Nepalese Prime Minister Madhav Kumar Nepal has announced his resignation in a televised speech.
He said that he wanted to bring an end to political deadlock in the country and move the peace process forward.
Mr Nepal has been under pressure to resign for some months by the Maoists. They say that as the largest party it is their right to determine who is PM.
Mr Nepal was appointed little more than a year ago to head a 22-party coalition that succeeded the Maoist government.
The BBC's Joanna Jolly in Kathmandu says that it is not yet clear who will succeed him.
His resignation comes a month after his governing coalition and the opposition Maoist party agreed to extend the deadline for the country to write a new democratic constitution by one year.
'Confusion and indecision'
"I have decided to resign from the post of prime minister so that the peace process can be completed, a new constitution drafted and the current political deadlock resolved," he said.
"I had frequently urged the political parties including the Maoists to find an appropriate way out of the present deadlock and forge a consensus. But no agreement has reached so far."
Mr Nepal said it "would be inappropriate to further prolong the situation of confusion and indecision".

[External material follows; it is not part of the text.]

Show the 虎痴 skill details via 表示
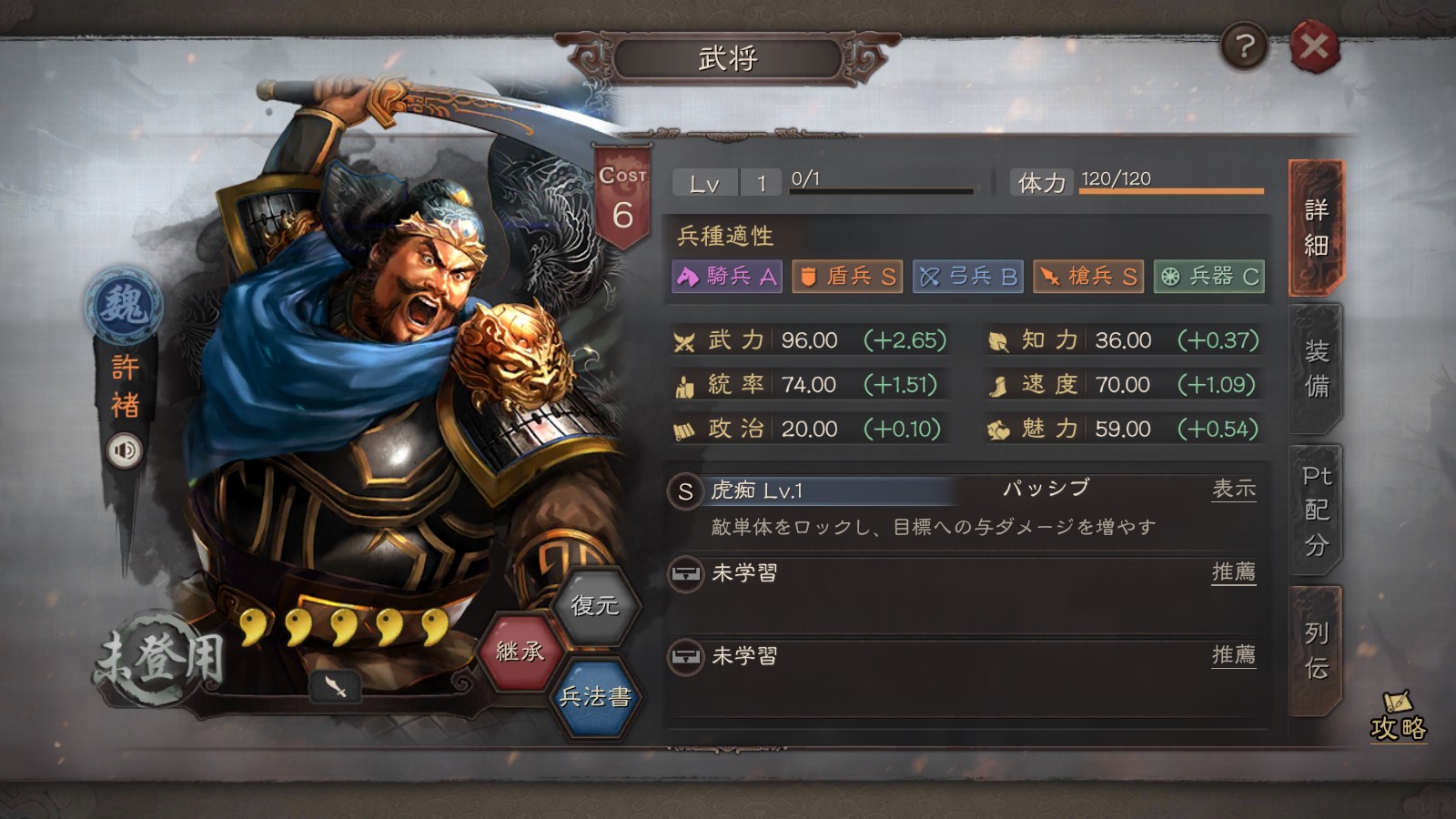[1234, 490]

He became prime minister in May 2009 after the previous government - led by the Maoists - resigned following a row with the president over the firing of the army chief.
The prime minister said he had hoped to negotiate with the Maoist party to move forward with the peace process, but they had refused to fulfil their commitments to the deal, which include integrating their former fighters into the national army and disbanding their paramilitary wing.